悠心は「やっべえ、言っちまった」とでも言いそうに汗を浮かべ、はあはあと息をしながら貴良を見つめている。
その頬に汗が伝った。もさもさの黒髪からのぞいたピンク髪は汗で湿っている。
「……声が大きい。あと、これ、みっともないから脱げ」
「えっ、でも……」
「見ていて不快だ」
「あ、うん」
じゃあ、と言って悠心がおずおずとカツラを外す。
カツラの下から、昨日と同じ鮮やかなピンク色の髪が現れた。前髪が少し湿っていて、乱れた前髪を悠心は恥ずかしそうに何度も直す。
「……」
やはり、この男はこっちのほうがいい。
なぜそう思ったのか、自分でもわからなかった。
「貴良ー? なんかすごい声聞こえたけど……」
その時、聞き慣れた足音がしてきて、ハッとした。
悠心を見る。鮮やかなピンク髪が露出している。

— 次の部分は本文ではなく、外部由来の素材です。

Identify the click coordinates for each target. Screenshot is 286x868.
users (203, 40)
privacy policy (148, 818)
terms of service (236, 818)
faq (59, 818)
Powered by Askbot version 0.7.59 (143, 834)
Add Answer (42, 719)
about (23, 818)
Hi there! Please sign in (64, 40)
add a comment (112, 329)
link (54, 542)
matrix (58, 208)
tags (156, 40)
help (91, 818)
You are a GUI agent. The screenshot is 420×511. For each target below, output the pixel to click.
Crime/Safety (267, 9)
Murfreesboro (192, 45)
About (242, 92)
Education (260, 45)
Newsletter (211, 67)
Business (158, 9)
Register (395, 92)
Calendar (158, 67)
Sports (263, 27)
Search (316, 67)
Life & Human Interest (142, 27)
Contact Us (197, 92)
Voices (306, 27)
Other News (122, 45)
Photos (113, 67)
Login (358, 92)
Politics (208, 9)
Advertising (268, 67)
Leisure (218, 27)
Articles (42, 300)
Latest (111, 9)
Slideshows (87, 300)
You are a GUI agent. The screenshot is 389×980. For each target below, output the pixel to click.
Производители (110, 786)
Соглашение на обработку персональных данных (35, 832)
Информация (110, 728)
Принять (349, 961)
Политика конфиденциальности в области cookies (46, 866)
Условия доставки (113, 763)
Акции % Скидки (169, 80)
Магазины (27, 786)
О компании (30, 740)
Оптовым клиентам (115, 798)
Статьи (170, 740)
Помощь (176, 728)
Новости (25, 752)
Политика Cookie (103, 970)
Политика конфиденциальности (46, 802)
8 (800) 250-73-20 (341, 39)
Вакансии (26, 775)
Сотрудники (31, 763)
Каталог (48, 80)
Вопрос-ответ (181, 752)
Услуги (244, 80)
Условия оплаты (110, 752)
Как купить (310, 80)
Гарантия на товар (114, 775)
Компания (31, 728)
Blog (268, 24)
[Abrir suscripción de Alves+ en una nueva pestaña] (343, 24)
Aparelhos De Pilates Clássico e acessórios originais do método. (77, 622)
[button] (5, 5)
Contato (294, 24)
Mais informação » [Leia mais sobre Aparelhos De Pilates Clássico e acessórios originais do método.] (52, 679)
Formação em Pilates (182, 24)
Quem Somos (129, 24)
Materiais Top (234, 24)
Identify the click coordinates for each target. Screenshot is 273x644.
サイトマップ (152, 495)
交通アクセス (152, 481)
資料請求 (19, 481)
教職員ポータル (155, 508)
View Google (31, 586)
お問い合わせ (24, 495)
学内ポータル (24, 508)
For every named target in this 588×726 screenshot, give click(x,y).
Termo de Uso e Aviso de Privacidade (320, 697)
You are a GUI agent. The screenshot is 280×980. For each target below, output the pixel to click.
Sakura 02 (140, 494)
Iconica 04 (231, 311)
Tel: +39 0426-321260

カツラを被り直しても間に合わないだろう。
とっさに悠心の腕を引いた。
「わっ……」
スクリーン型パーテーションの裏に悠心を押し込み、貴良が囲うような形になる。
――なぜ、俺も隠れたんだろうか。
ふと頭の隅で疑問が浮かんだが、すぐに「応接室に客がいないのに俺がいるのは不自然だろう」と結論づけた。
それほど不自然だろうか、という自問はすぐに打ち消す。
ガチャリ、扉が開く音がした。
「……あれ? いない」
不思議そうな凛の声が聞こえる。貴良はそっとズボンのポケットからスマホを取り出した。
「ん……っ」
その時、なぜか悠心が小さく震えて息を漏らした。
貴良の手が悠心の胸元を掠っていたらしい。
(……なぜ震えている?)
悠心は自分の口元を抑えて小さく震えている。目元が潤んでいて、少し体調が悪そうだ。
やがて、悠心の膝からふっと力が抜けた。支えると、抱き込む形になってしまった。
胸元で悠心のピンク頭からのぞく耳が真っ赤に染まっている。
貴良はその姿に何か落ち着きのない感覚を覚えて、明後日の方向に静かに息を吐いた。
「貴良ー、いるー?」
こつ、こつ、という足音と凛の声が近づいてくる。貴良はスマホを操作した。
「ん?」
通知音と共に、凛の足が止まる。
「……なぁんだ」
そして、少しした後、気の抜けたような声と共に凛の足音が遠ざかっていった。
バタン、とドアが閉まる音がする。
「……はぁっ」
悠心が堪えきれなくなったように大きく息を吐いた。
貴良も体から力を抜く。
スマートフォンの画面には、凛へ「先に帰る」と打ったチャットが映っていた。
「……あ、ありがと、貴良……先輩」
校門まで送った後に、悠心がおずおずと頭を下げた。
あの後、生徒たちに会わないようにこっそりと応接室を出て、すぐに学校を出た。
黒条の生徒が白蘭に紛れ込んでいるなんて知れたら、大事件になってしまう。
素直にぺこりと頭を下げている悠心をじっと見下ろす。
黒いごわごわのカツラはやっぱり似合っていない。
「……先輩なんてつけなくて良い」
「え?」
「呼び慣れてなさすぎて、違和感だ」
「あ、はい……」
ぽかんと頷いた悠心が、はっとしたような顔をする。
「え、じゃあ……た、貴良、って呼んでも、良い……?」
「好きにしろ」
その瞬間。
ぶわわ、とわかりやすく悠心の顔が真っ赤になっていった。目が潤んで、口が半開きになっている。
――よく潤む目だ。
「はわわ……」と呟いて固まってしまった悠心に、背を向けた瞬間。
「ま、待って!!」
がしっと肩を掴まれた。その力強い手に思わず体勢が崩れる。
「あ、あのっ!」
アーモンドの目に熱が籠る。ずいっと目の前にスマホが差し出された。
その日の夜。
悠心は上機嫌に鼻歌を歌いながら、自室のベッドでスマホの画面を眺めていた。
そこに映し出されるチャットを何度も見返しては「ぐふふ」とにやける。
「スタンプ、可愛すぎんだろ……!」
画面には「よろしく」と可愛らしいキャラクターが言っているスタンプがあった。